There does seem to be a restriction if the OS uses an IOMMU and enables virtualization-based security. It's possible the PS5 will, given the collection of other IO processors and DMA engines running freely in the SOC.
Whether Sony implements some other form of security measures around the PCIe subsystem, or the system software has other safeguards is probably something Sony wouldn't discuss. Sony has displayed surprising amounts of neglect in its security schemes before, however.
The m2 slot's PCIe link goes to the IO block on the main SOC, same as the custom SSD does.
We know that decompression and priority arbitration would be handled in that complex, and while I don't recall a mention of decryption, I think the most likely place for encryption and tamper checking is on the main SOC. That should give some defense of the data in persistent storage, barring security flaws or Sony's already mentioned neglect.
I'm not clear where the Tempest block is, or where its DMA might be.
Left unsaid is where the OS and firmware are being loaded from or into. I'd like to think Sony learned something from how stringing the boot process over the link from a separate southbridge compromised security.
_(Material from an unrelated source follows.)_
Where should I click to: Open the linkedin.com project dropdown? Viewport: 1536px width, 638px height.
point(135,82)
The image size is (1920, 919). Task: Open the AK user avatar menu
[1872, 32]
We'd need to find out whether there's still a southbridge chip, since at least one of its functions was serving as a controller for the HDD, which the PS5 would have on-die.
When the SSD has checked its retrieved data, it's sent from SSD SRAM to kernel memory in the system RAM. The hardware accelerator then uses a DMAC to read that data, do its processing, and then write it back to user memory in system RAM. The coordination of this happens with signals between the components, and not involving the main CPU. The main CPU is then finally signalled when data is ready, but is uninvolved until that point.
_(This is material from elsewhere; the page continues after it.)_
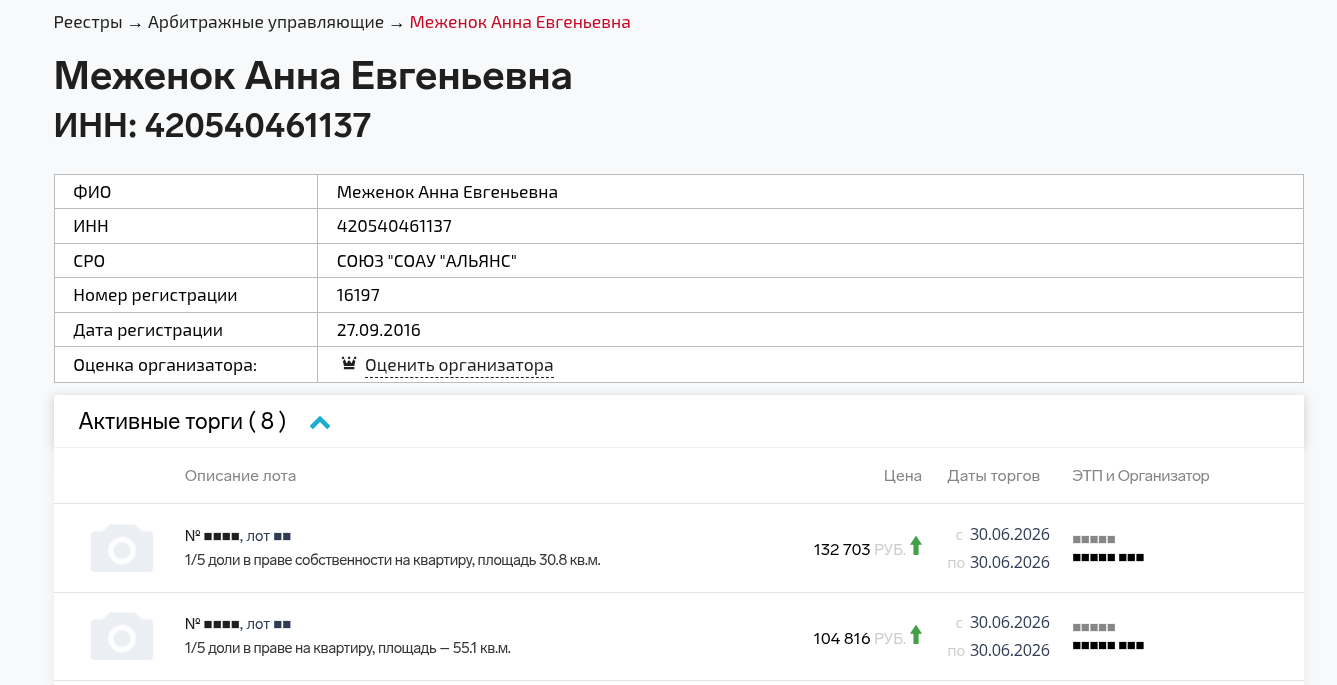Screen dimensions: 1337x685
Task: Click the camera placeholder of the 30.8 кв.м. lot
Action: click(122, 548)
Dumb nitpick, but anyway, the whole point of my post was we'll see how open he was about the specs when we see what the clock impacts really are.
Either he's clueless or Cerny didn't tell everything about the Tempest-engine, since I'm pretty sure he referred it being a single customized Compute Unit without caches.
That’s all valid, but it’s beside the point of whether you should believe a random common from a “developer” on the internet. All those fake spec leaks. Those were “developers” too ;-)There are thousands of developers in the industry. A great many are excited about the PS5. A great many are excited by the XBSX. A great many are excited by both. Depending on what department you are in, you may have a greater or lesser understanding of some of the specs and how some parts of the hardware works. Likewise you may have a far greater understanding and appreciation for how other parts of the hardware works.
A person working on AI for a game will have a different perspective than someone working on the level design or character design in the game. All of that in turn may have different views than the people working directly on the engine or engine tools. Or the guy who works on the UI and game interfaces. Etc.
And all those might have different perspectives from the project lead, who has to try to try give direction to all the disparate parts of a large project.
So, yes, I trust what Jason Schreier relays from what he hears from his developer contacts far more than some person posting in the comments section, but what he relays and what he hears isn't the whole story. Same goes for DF, they are well connected and I trust what they have to say even more than Jason Schreier but even then they don't have the full picture.
While we certainly have a lot more information related to each console now than we had a month ago, we still don't know a LOT of details.
Regards,
SB
Well Cerny said it was more or as powerful as the 8 jaguars core from ps4,so he is not wrong here ?
My toaster is more powerful than 8 Jaguar cores.